**本文の抜粋:**

しかし、伝統文化であるにもかかわらず、私自身、いけばなもきものもよく知らない。きものは浴衣や、振袖という形で触れたことはあるが、いけばなは今まで一度も体験したことがない。
本書を読む前、いけばなは、日本文化の歴史として教科書の中で習うだけで、いけばなと聞くと、決まりごとが多そうで敷居が高いという印象であった。
どちらも他の国にはない誇れる文化である。日本で生まれ育ってきたが、文化にあまり触れていない事実に恥ずかしさを感じた。海外の人に自分の国の文化を紹介できないことは、非常に悲しく、残念である。本書を通じてもっと積極的に、文化に触れてみたいと思った。
以下、いけばなときもの、それぞれ印象的に残った内容を書いていく。
「形より姿」。この言葉には、花と向き合うには、花の“出生”や、あるがままの性質、姿を理解し、こちらが謙虚でなければならない、という意味が込められている。花にも人間と同じように、どういう育ち方をしてきたのかという「姿」があることを再認識させられた。
いけばなを習ったことがない人は多いと思うが、“花”は誰もが幼いころから見て触れているであろう。私自身、お花は幼いころから身近に存在していた。母はガーデニングが好きで、家の中や外には常に、季節ごとのお花があったからだ。幼少期、母と一緒にお花を育てて、その成長をみるのが楽しみであった。それと同時に、雨や風に打たれても強く生きようとする花の姿に、感動したのを今でも覚えている。
花の生い立ちを知ることで、自分たちは、自然の恩恵を受けて生きていることを知ることができる。そして、人間がどう自然と向き合ってきたのか、関わってきたのかを学ぶ時間を与えてくれるのは、まぎれもなく、いけばななのだ。
自分の目で見て、触れて、感じること。形として見えるものだけでなく、背後の気配を感じ取ること。いけばなにとって大切なことであるが、私たちが生きていくうえで、通じるものがあると思った。
「一期一会」。語源の由来は、「茶会に臨む際は、その機会を一生に一度のものと心得て、主客ともに互いに誠意を尽くせ」といった、茶会の心得からきている。本書でお二方は、日本の文化は一期一会の心で成り立っている、と表現していた。花をいける際には、礼が欠かせない。それは人に対して、植物に対してである。いけばなの礼には感謝の心、一期一会の心が含まれているのだ。

**用意したデータ:**
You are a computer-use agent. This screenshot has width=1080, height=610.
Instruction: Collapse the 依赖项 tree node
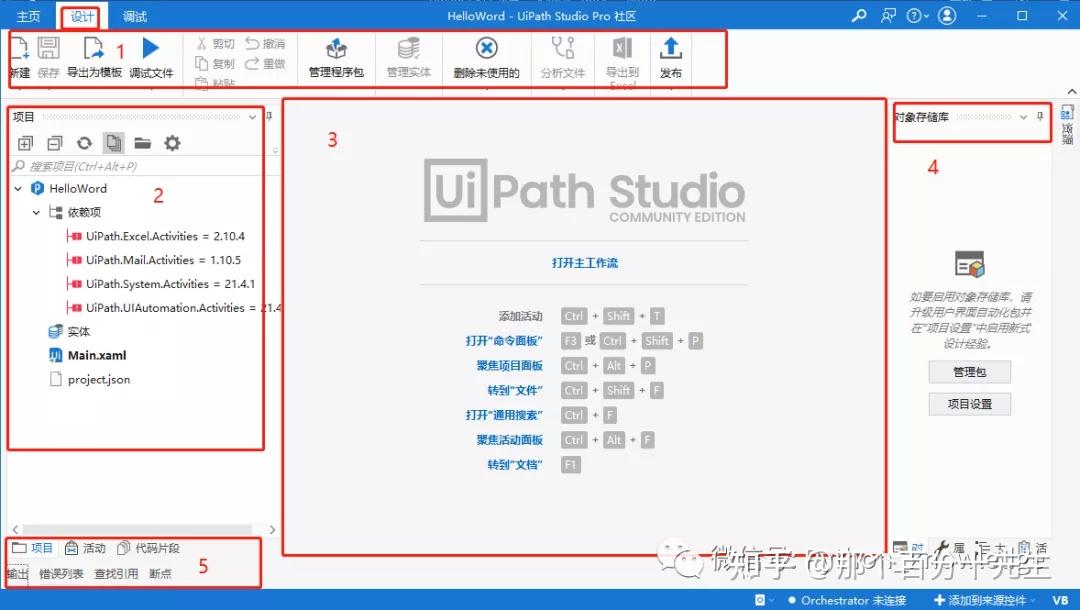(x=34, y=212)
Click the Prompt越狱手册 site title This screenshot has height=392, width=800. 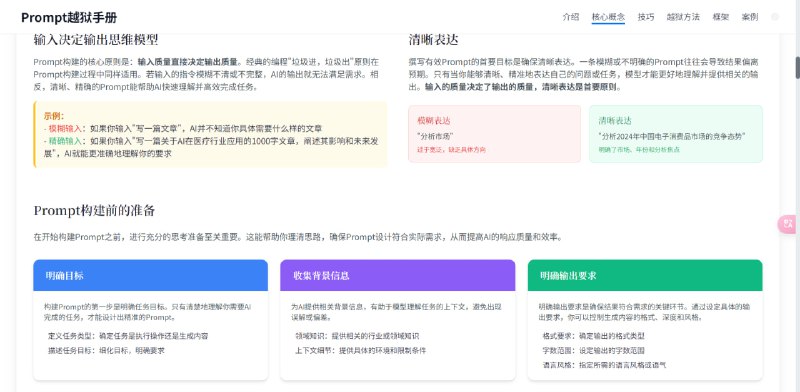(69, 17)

--

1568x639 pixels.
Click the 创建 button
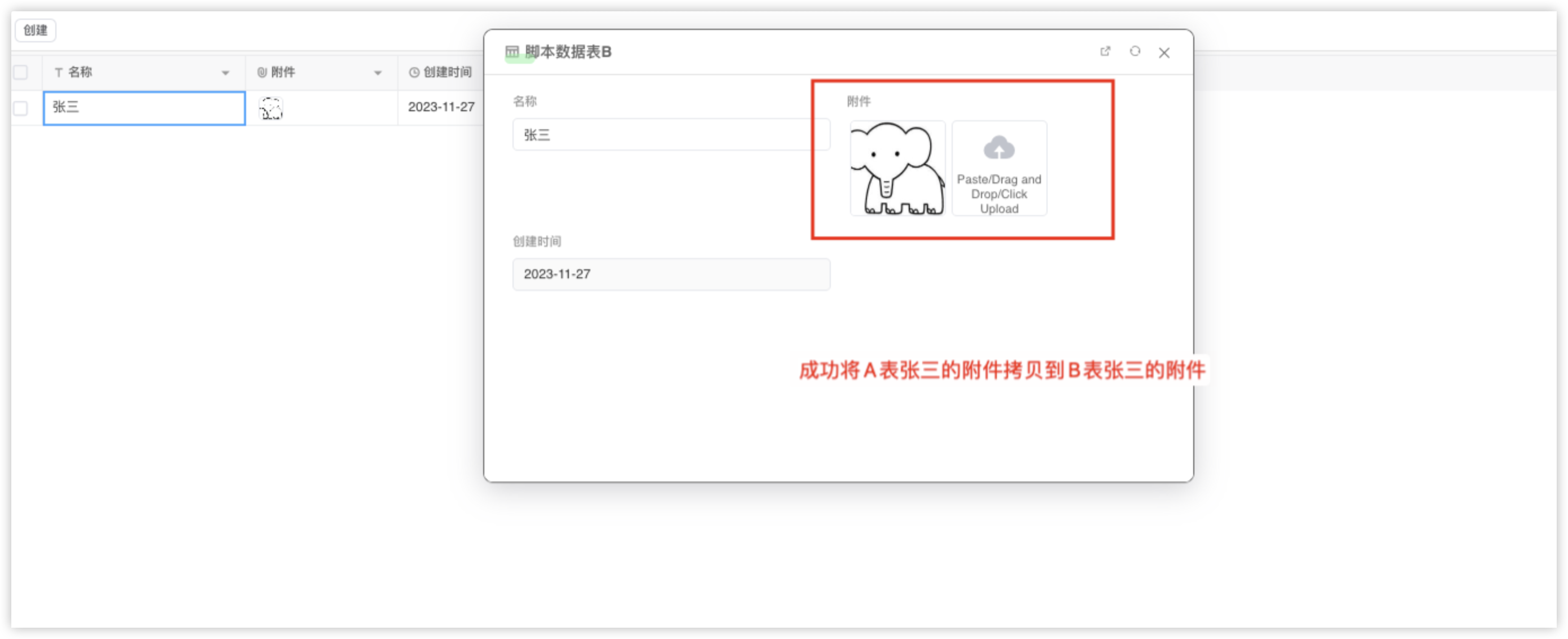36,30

==

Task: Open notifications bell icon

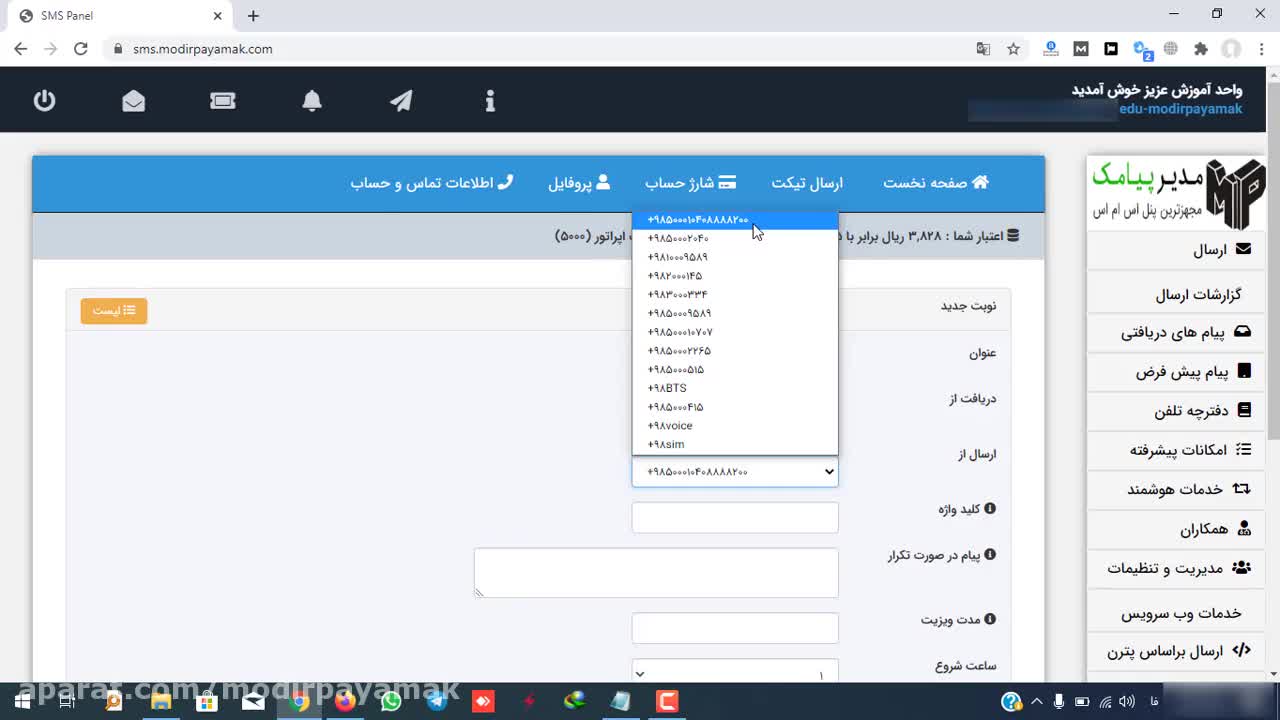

**やること:**
本文の「花の生い立ちを知ることで、自」から「ていくうえで、通じるものがあると思った。」までを、「気配」を「雰囲気」に置き換えて書き直してください。

**解答の例:**
花の生い立ちを知ることで、自分たちは、自然の恩恵を受けて生きていることを知ることができる。そして、人間がどう自然と向き合ってきたのか、関わってきたのかを学ぶ時間を与えてくれるのは、まぎれもなく、いけばななのだ。
自分の目で見て、触れて、感じること。形として見えるものだけでなく、背後の雰囲気を感じ取ること。いけばなにとって大切なことであるが、私たちが生きていくうえで、通じるものがあると思った。